A afirmação de que o Brasil poderá se tornar inabitável em 50 anos por causa das mudanças climáticas repercutiu na imprensa brasileira nos últimos dias. Porém, o estudo da NASA que baseou essas informações não menciona o país nem aponta que o aumento das temperaturas poderia impossibilitar a sobrevivência humana até 2070. Portanto, o Correspondência conversou com especialistas para entender por que esses dados estão distorcidos.
A pesquisa em questão é de 2020 e foi publicada na revista científica Avanços da Ciência e aborda como a combinação de calor e umidade afeta a saúde humana. Dois anos depois, um artigo revisitando este estudo foi publicado no site da NASA. O texto Quente demais para lidar: como a mudança climática pode tornar alguns lugares quentes demais para se viver menciona o Brasil no penúltimo parágrafo.

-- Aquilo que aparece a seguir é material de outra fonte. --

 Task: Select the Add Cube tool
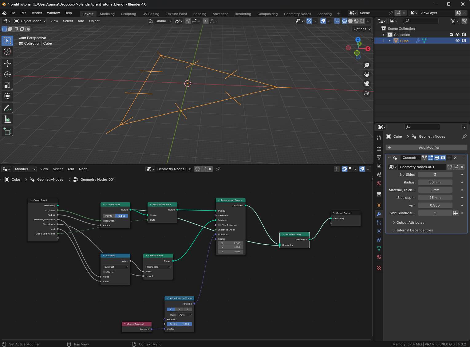(7, 132)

“Os modelos climáticos dizem-nos que é provável que certas regiões excedam estas temperaturas nos próximos 30 a 50 anos. As áreas mais vulneráveis incluem o Sul da Ásia, o Golfo Pérsico e o Mar Vermelho por volta de 2050; e o leste da China, partes do Sudeste Asiático e Brasil até 2070”, diz.
O climatologista José Marengo, coordenador geral de Pesquisa e Desenvolvimento do Centro Nacional de Monitoramento e Alertas de Desastres Naturais (Cemaden), explica ao Correspondência a diferença entre previsão e projeção, e ressalta que a afirmação de que o Brasil poderá se tornar inabitável em 50 anos é exagerada.
“Você pode fazer uma previsão do tempo para amanhã ou para a próxima semana. Mas em termos de mudanças climáticas, trabalhamos com cenários”, afirma. E o climatologista acrescenta: “Quando está muito calor, o ser humano começa a suar e, com isso, o corpo vai esfriando — isso com a temperatura do ar. Mas com a temperatura de bulbo úmido significa que o ar está úmido e você não consegue suar e começa a reter calor dentro do corpo.”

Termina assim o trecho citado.